House view Q4 2015
It is becoming a habit. 2015 has been another year of modest growth downgrades across the world. The changes to forecasts have not been dramatic, with the IMF (most recently) reducing their forecast for global growth this year to 3.1% (from 3.3%) and to 3.6% next year (from 3.8%). Moreover, the number itself of between 3% and 4% in both years is perfectly satisfactory by historical standards. The issue is rather that financial markets and commentators keep expecting – or at least hoping – that growth will accelerate back towards trend or above, especially in the developed world. And they keep being disappointed. Despite the lowest level of interest rates ever and enormous doses of unconventional monetary policy medicine, the world economy seems reluctant or unable to respond as it used to. We would argue that the economic patient had been extremely, even critically, ill and that a slow recovery was always on the cards.
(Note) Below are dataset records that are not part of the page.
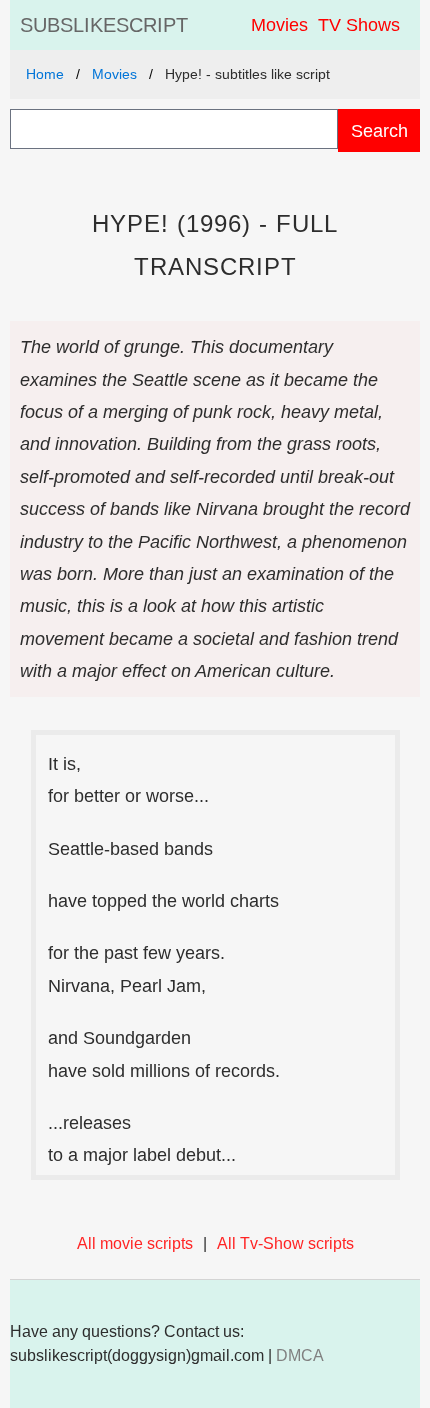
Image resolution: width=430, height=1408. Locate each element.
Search (379, 130)
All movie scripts (135, 1243)
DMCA (300, 1355)
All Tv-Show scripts (285, 1243)
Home (45, 74)
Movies (279, 25)
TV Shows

The other notable feature of this recovery has been that inflation has remained extremely low – indeed has inched lower still in recent months. The IMF forecasts just 0.3% for 2015 and 1.2% in 2016 in the advanced nations. At the start of the year, these numbers were 1.0% and 1.5% respectively. Although it is almost certain that there is still spare capacity in several countries (and on an overall basis), the major reason that CPI inflation is so close to zero (or below it) is the collapse in oil prices and the related tumbles in food and other commodity prices. If these now stabilise, as seems reasonable, headline rates will rise towards the higher core rates that range between 0.7% and 1.8%. Inflation is undeniably and genuinely low; but a strong case can be made that much is due to recent price level adjustments. We should not be complacent about the deflationary threat, but it does not appear an imminent danger.